Sometimes it's not what you look at that matters, but how you look at it. And here, possibly, lies the key to the success of Alcarràs, a film shot in Catalan at a small location in the Segrià county which was screened at the last edition of the Berlin Film Festival and carried away a Golden Bear for best film. It seems simple, what Carla Simón did: portray what would possibly be the last harvest of a family who, having toiled their land for eighty years, have to leave behind the peach trees that have been a part of their lives and which would soon be replaced with solar panels. It’s a simple narrative, with a humanist view of land, agriculture and tradition. Because, as Carla Simón herself says, what she tells is a story “about belonging to a land, to a place. A drama about everlasting generational tensions, the overcoming of old traditions and the importance of family unity at times of crisis”. The director’s neo-realist and profoundly honest approach shapes a film that could have easily been a tear-jerker, were it not for the wise restraint of the woman behind the camera throughout...

The woman behind the camera (nothing to do with the Dziga Vertov film) is not just any woman, but a thirty-something film-maker with a cinematographic and personal maturity that are hard to find. These are maybe gifts or talents that come to the fore at the harshest of times. Anyone who wants to know how and why Carla Simón is the way she is would maybe have to see her first feature film, which she shot in 2017 and which the Spanish Film Academy chose to represent Spain at the Oscars®. It was Estiu 1993, a film based on the director’s childhood, for which she also wrote the script, and which portrayed the summer of 1993 when, after the death of her parents from AIDS, a six-year-old girl goes through the process of adapting to a new life with her uncle and aunt who live in the countryside. “The film is very close to my life”, she explained, more than once.

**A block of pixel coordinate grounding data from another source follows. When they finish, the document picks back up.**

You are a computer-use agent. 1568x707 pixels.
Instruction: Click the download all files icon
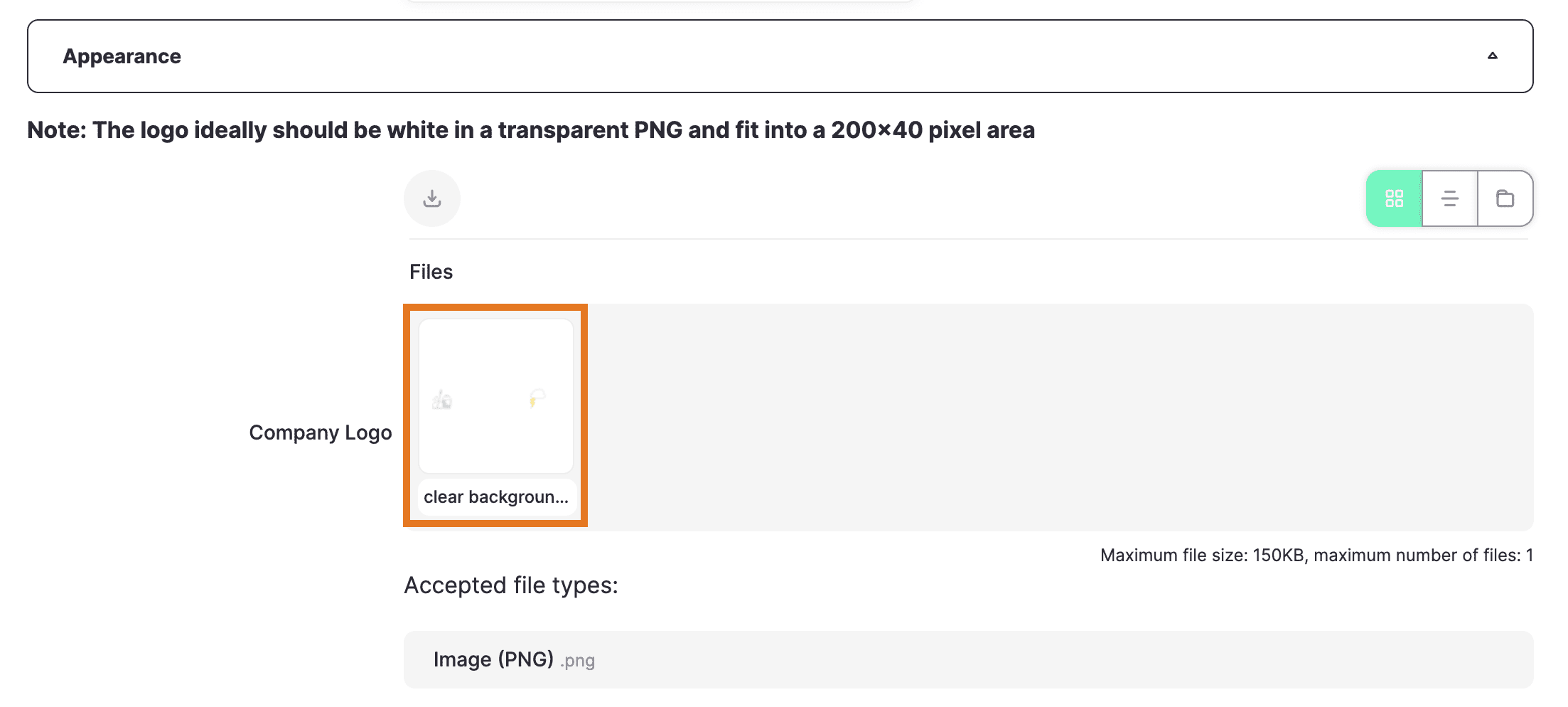pyautogui.click(x=432, y=198)
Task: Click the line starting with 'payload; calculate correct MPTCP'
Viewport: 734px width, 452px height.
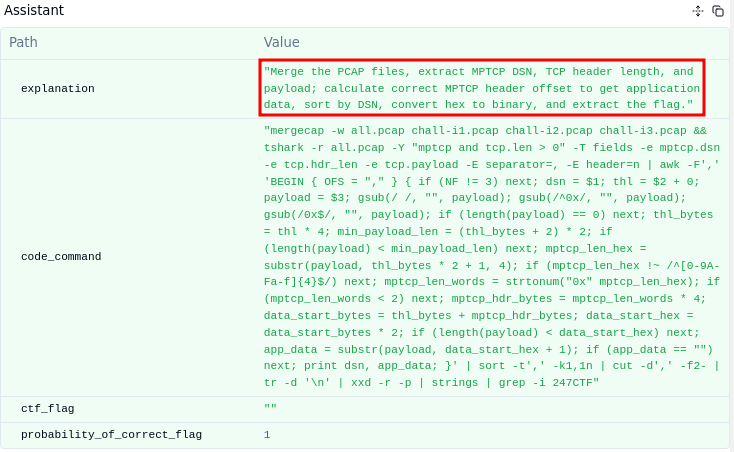Action: pos(478,88)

It takes a lot of maturity to tell such a hard story that is so close to home accurately, subtly and with  just the right level of emotion. The story of Estiu 1993 may be sad and cruel, but it produced a film full of light and life, with an essential vision.

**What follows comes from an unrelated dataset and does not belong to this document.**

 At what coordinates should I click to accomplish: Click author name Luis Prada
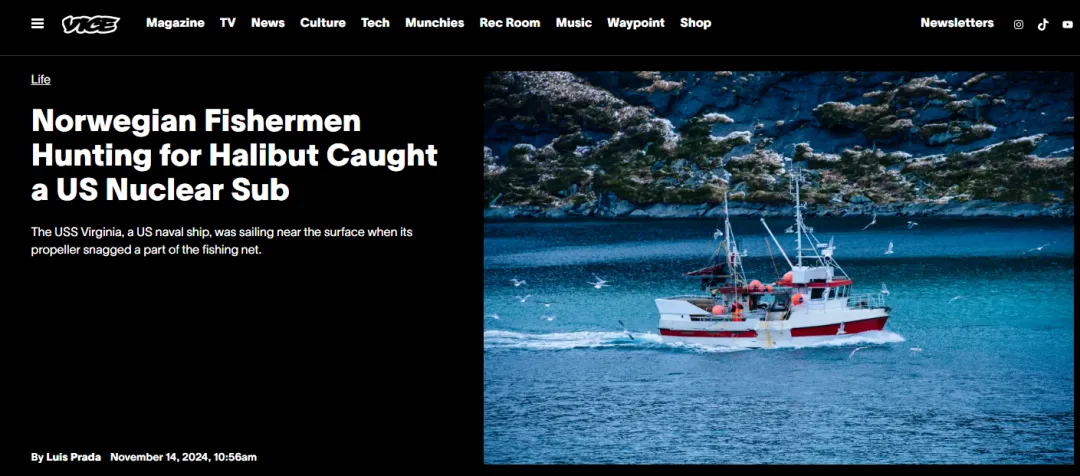click(74, 457)
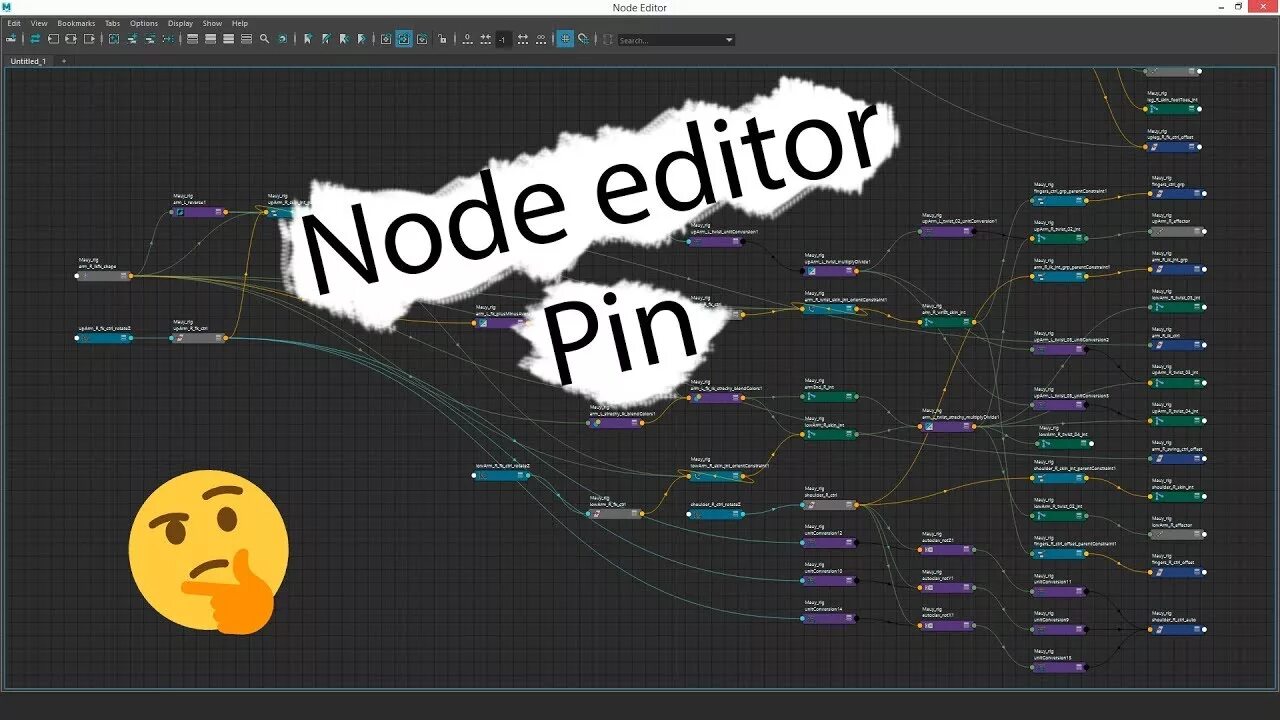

Surprisingly, the girl that left Barcelona to go and live with her uncle and aunt at Les Planes d’Hostoles, in La Garrotxa, hardly ever watched television as a child. And that's because her dream was not to make films but to travel and, perhaps, work as a journalist for a magazine that would send her to the four corners of the world. But one day, while studying for her baccalaureate, she watched the screening of a film by the Austrian Michael Haneke and discovered that films, apart from telling stories or showing landscapes, invited her to reflect and, who knows, find out whether she could manage to change some aspect of reality. So she studied Audiovisual Communication at the UAB, took a master's degree in film studies organised by Televisió de Catalunya and travelled to the UK to take another master's at the London Film School. It was while she was living in London that she filmed the documentary Born Positive and the short fiction Lipstick. The feature film that came after Estiu 1993 is the one screened at the Berlin Film Festival which won her the the award for best first work. And after her short film Después también, where she talks about the AIDS that changed her life, came Alcarràs, which brought her a Golden Bear (for her second feature film!) to add to her long list of awards, including the Catalan government’s 2020 National Prize for Culture.

Today, as she thinks about the next film she’ll be producing, Carla Simón is doing some of the things she most enjoys, such as travelling. No, maybe she’ll never be a travel journalist, but the approach she applies to the realities she depicts in her films will open up a few doors in the minds of many people and, who knows, maybe transform a few lives, besides her own.